Yollarda Emma Emma diye fısıldayan Willy
Neyse, durum ne şimdi ona bakalım. İsmine inat, filmde bir kere sonsuza kadar bekleme durumu yok. Tabi bu güzel kısmı, mutlu sonu. Gerçi bir anlamda kahramanımız Willy'nin kendini sonsuza kadar Emma'nın aşkını beklemeye adadığını da kastediyor olabilir filmin ismi. O ayrı.
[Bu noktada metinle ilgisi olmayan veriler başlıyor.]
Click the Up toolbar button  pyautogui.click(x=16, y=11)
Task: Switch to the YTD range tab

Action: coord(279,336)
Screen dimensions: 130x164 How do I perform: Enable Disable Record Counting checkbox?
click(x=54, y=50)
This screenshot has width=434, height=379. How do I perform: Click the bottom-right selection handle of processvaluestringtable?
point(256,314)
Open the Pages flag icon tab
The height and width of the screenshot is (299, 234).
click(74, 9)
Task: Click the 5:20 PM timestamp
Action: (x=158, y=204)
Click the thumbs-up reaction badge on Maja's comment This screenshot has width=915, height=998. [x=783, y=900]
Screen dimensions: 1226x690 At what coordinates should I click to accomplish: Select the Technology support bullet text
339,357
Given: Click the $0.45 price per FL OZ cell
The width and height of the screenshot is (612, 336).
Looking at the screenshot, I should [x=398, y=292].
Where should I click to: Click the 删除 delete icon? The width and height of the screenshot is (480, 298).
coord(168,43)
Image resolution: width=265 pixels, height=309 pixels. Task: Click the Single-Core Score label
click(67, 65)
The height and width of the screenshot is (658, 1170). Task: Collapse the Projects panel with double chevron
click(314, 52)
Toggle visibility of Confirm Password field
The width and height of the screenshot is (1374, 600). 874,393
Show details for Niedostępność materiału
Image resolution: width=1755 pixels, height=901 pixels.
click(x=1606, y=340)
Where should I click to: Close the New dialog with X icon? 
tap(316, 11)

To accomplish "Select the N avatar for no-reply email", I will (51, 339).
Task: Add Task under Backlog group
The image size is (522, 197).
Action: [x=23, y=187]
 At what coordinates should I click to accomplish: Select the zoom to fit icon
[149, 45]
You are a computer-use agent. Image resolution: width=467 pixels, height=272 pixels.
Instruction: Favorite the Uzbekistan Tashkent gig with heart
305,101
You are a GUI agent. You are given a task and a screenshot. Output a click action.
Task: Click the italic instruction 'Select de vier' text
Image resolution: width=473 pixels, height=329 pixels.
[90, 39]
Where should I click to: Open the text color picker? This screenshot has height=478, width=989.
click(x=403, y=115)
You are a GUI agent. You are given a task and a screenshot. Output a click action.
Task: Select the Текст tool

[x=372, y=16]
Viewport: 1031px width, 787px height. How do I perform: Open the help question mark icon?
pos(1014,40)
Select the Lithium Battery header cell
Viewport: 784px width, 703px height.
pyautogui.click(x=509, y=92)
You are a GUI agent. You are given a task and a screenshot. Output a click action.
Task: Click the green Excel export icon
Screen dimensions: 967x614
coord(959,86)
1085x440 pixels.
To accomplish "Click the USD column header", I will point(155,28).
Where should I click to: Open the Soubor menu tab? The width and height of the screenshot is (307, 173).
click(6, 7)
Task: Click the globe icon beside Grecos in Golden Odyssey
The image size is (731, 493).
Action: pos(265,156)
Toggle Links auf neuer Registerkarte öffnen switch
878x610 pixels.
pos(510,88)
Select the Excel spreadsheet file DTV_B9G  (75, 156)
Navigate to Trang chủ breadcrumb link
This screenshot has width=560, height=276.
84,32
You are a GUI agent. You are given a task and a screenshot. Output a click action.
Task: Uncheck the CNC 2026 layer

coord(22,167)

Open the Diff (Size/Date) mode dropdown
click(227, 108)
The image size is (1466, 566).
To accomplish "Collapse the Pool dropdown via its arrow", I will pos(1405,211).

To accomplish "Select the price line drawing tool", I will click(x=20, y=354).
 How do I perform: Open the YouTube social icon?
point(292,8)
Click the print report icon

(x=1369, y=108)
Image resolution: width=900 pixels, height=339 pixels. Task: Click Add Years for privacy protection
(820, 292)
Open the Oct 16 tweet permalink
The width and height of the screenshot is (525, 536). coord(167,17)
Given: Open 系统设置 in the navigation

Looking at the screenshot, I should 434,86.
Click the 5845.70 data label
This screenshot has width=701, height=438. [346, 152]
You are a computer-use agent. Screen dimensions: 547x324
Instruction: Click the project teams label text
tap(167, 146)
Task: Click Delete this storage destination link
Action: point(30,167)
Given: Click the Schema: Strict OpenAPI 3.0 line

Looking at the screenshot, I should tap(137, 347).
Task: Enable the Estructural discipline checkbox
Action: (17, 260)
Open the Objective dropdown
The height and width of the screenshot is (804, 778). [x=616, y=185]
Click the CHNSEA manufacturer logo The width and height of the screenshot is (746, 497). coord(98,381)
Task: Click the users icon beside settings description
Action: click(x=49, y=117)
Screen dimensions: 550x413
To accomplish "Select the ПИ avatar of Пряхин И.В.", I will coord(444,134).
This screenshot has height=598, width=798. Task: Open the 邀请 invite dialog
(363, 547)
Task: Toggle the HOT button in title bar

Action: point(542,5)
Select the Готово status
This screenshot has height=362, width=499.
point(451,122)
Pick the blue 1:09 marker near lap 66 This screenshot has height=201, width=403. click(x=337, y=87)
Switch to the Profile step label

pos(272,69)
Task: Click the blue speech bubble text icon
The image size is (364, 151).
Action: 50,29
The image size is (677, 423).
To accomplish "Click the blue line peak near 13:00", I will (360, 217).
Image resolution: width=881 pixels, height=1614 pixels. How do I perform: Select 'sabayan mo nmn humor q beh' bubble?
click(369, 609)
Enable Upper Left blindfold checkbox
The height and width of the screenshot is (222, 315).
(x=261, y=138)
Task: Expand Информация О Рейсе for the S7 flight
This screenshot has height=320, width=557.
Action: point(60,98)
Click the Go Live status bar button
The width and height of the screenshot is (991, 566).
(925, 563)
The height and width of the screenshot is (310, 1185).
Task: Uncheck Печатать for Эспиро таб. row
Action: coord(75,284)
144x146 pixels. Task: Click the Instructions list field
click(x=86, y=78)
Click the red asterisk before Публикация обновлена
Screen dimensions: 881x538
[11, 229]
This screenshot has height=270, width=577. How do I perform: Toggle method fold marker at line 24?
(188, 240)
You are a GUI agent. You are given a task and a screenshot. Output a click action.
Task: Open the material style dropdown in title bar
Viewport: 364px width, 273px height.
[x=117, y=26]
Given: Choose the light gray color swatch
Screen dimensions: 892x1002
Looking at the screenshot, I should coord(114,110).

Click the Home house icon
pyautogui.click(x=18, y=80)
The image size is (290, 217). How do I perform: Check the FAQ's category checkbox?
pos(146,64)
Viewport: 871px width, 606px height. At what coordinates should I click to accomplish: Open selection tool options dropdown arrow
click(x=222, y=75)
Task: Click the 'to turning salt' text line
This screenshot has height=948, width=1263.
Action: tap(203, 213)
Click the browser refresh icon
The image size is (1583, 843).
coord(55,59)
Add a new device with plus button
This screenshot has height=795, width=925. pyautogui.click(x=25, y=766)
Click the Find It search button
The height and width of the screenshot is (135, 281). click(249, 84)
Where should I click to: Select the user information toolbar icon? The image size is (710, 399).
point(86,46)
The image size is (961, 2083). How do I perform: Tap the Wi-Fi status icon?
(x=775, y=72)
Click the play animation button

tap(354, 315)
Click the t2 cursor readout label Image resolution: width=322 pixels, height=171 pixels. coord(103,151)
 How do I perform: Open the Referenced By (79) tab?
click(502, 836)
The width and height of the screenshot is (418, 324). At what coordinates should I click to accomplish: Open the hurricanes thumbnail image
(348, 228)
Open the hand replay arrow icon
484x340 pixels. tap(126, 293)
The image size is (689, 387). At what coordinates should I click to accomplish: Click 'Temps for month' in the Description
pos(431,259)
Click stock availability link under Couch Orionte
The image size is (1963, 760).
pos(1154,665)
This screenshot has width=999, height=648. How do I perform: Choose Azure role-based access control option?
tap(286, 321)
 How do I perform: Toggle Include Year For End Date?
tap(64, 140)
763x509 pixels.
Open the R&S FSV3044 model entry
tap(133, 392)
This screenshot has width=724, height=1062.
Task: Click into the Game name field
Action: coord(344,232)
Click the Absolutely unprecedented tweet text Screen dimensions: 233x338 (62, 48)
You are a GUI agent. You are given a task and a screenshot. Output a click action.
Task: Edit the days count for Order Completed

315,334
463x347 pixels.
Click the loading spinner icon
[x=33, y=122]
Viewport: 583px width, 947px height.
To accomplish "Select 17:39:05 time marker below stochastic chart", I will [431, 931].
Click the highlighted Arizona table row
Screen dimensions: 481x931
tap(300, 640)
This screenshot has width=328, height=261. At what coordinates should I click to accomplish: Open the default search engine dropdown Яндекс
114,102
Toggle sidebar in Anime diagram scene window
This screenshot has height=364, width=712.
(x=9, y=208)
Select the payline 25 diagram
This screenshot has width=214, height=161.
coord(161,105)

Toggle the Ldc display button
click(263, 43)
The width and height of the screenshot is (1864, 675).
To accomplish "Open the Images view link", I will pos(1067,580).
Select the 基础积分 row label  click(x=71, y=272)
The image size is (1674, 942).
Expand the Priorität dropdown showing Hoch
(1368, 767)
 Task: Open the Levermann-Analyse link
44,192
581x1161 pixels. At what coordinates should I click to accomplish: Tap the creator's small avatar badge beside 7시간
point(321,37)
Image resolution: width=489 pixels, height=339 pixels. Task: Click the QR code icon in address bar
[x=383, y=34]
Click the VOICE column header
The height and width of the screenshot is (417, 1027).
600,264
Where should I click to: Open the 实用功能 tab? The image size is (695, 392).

Elimizde bir adet Will Donner var. Belli ki 20lerinde ama 10 yaşının saflığından güzelliğinden bir gün bile büyümemiş. Will ve Emma 10 yaşına kadar aynı okula gitmişler. Her günü birlikte geçirmişler, hiç konuşmalarına gerek olmadan saatleri geride bırakırlarmış.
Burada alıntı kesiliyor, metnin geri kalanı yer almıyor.